__Written request__:
Copy every line of the items below verbatim, leaving out the pictures.

===== Given entries =====

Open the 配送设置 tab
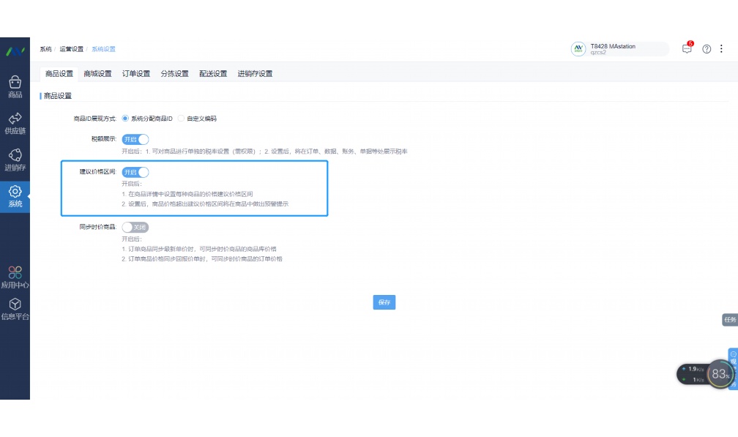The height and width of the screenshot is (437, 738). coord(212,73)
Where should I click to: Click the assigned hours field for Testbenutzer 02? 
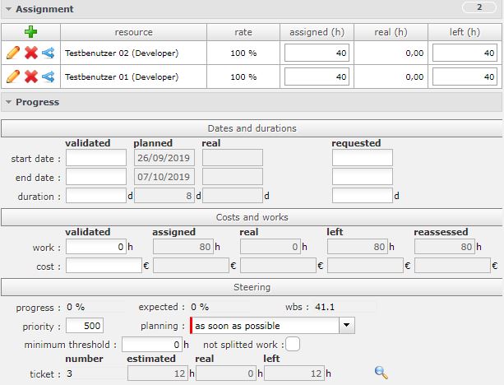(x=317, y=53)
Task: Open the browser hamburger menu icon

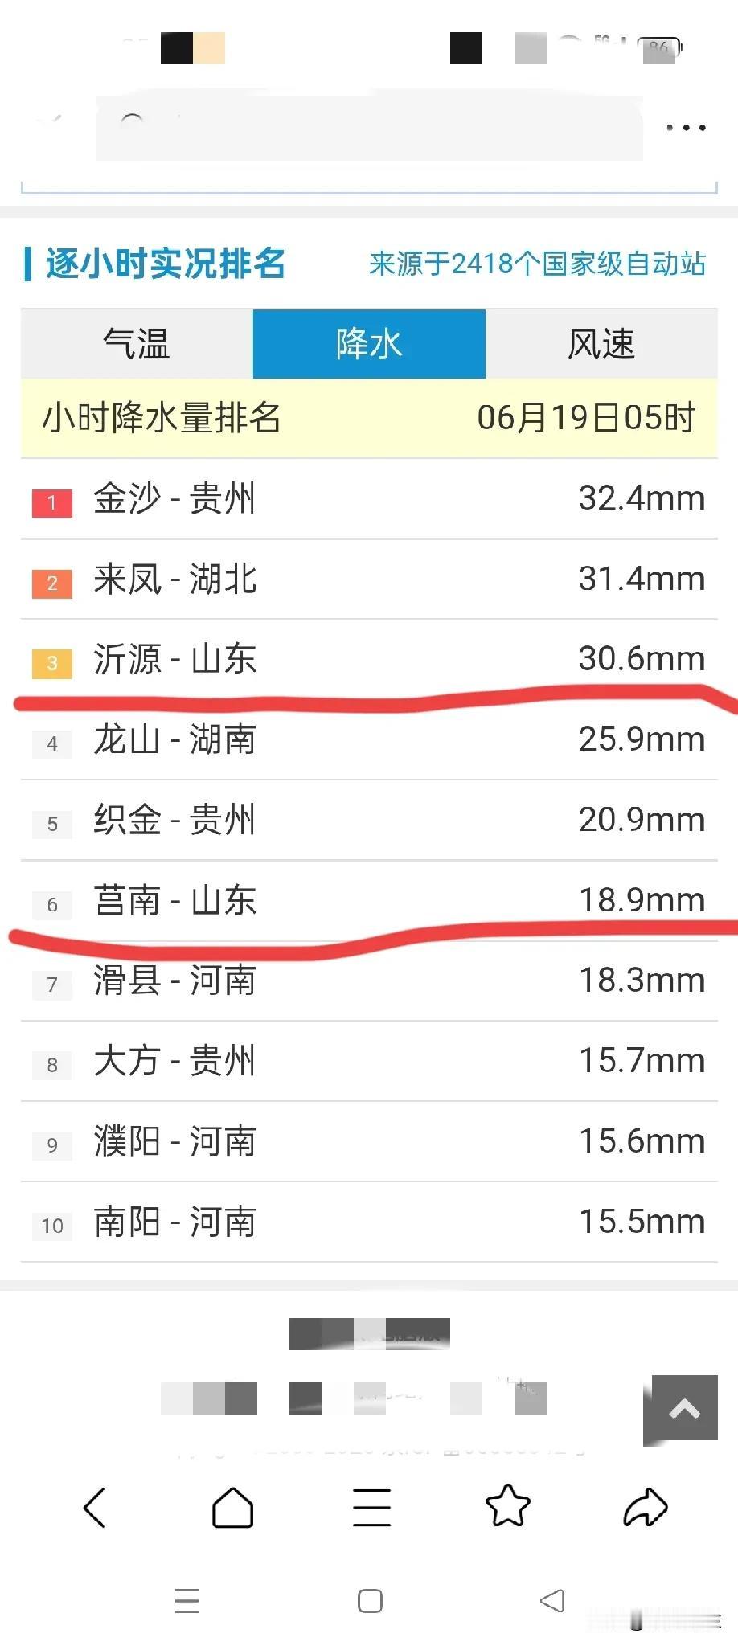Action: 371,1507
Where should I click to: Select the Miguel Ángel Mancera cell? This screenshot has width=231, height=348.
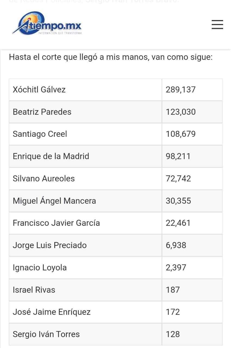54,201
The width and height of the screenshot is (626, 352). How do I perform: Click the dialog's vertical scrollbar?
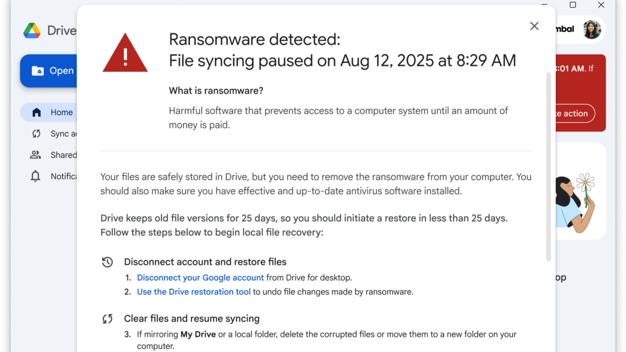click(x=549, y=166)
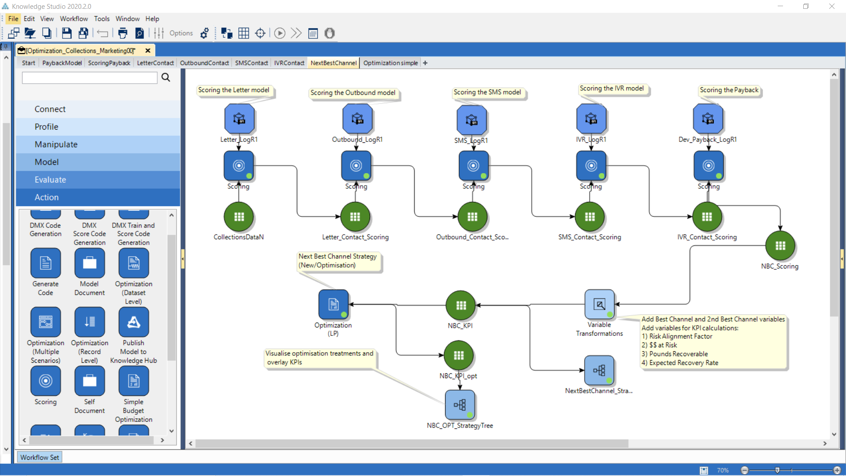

=====

__Expected output__:
Open the 配送设置 tab
The height and width of the screenshot is (437, 738). coord(212,73)
Where should I click to: Click the assigned hours field for Testbenutzer 02? 
(x=317, y=53)
Task: Open the browser hamburger menu icon

Action: 371,1507
Where should I click to: Select the Miguel Ángel Mancera cell? This screenshot has width=231, height=348.
54,201
The width and height of the screenshot is (626, 352). How do I perform: Click the dialog's vertical scrollbar?
click(x=549, y=166)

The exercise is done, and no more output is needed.